---------- Data

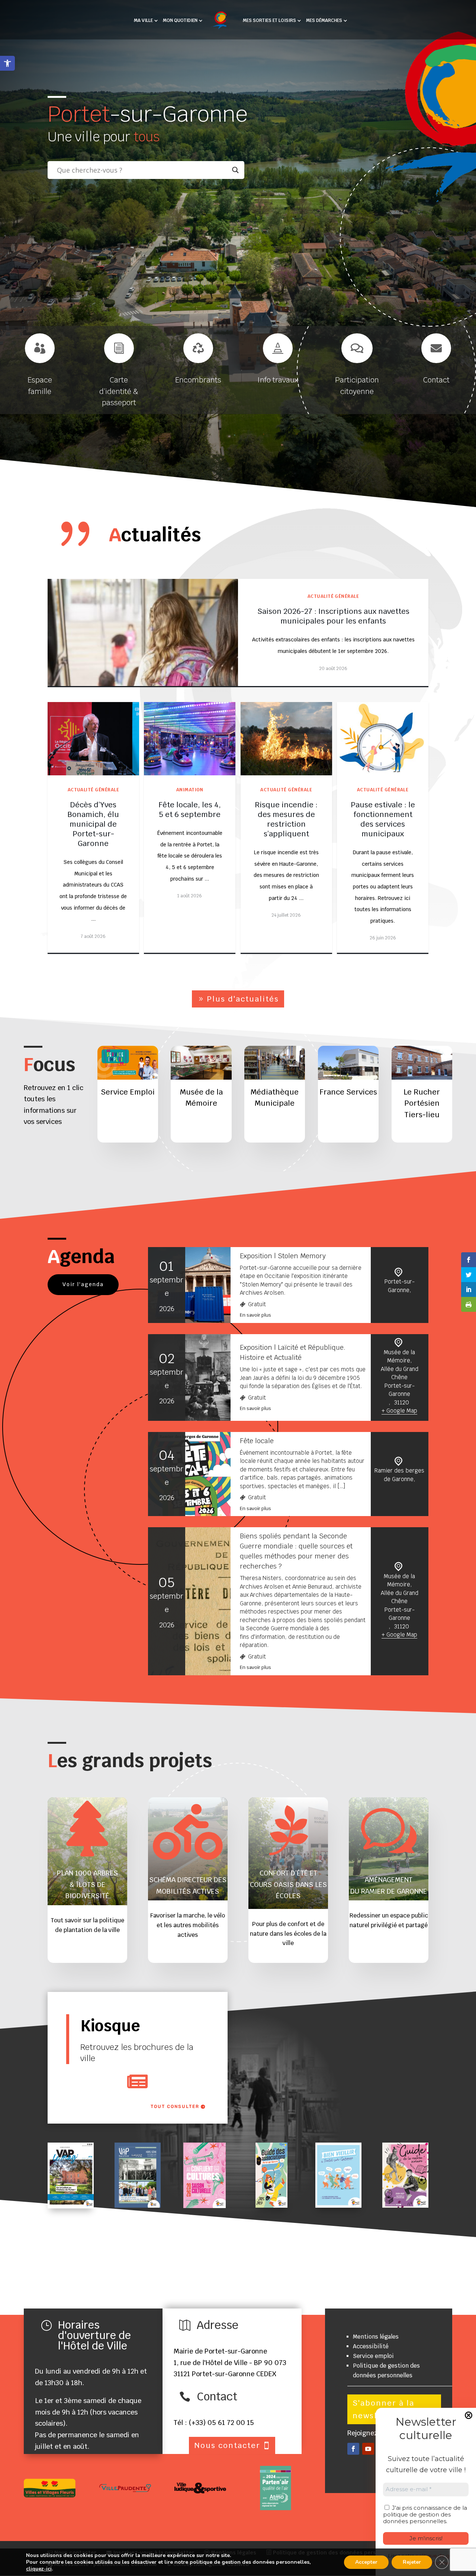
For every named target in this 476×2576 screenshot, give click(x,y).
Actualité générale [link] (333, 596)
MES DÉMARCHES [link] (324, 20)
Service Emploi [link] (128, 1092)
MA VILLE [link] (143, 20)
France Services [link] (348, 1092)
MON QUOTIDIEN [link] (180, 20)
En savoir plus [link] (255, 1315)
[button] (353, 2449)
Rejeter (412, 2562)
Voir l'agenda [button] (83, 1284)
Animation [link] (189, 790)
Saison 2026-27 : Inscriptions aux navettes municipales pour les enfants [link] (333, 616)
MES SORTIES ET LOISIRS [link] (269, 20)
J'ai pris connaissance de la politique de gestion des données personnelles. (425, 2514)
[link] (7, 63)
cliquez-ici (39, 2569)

--------------------

Exercise: Repeat, without changes, every line from the one that contains "J'ai pris connaissance" through the final line of the data.

Answer area:
J'ai pris connaissance de la politique de gestion des données personnelles. (425, 2514)
[link] (7, 63)
cliquez-ici (39, 2569)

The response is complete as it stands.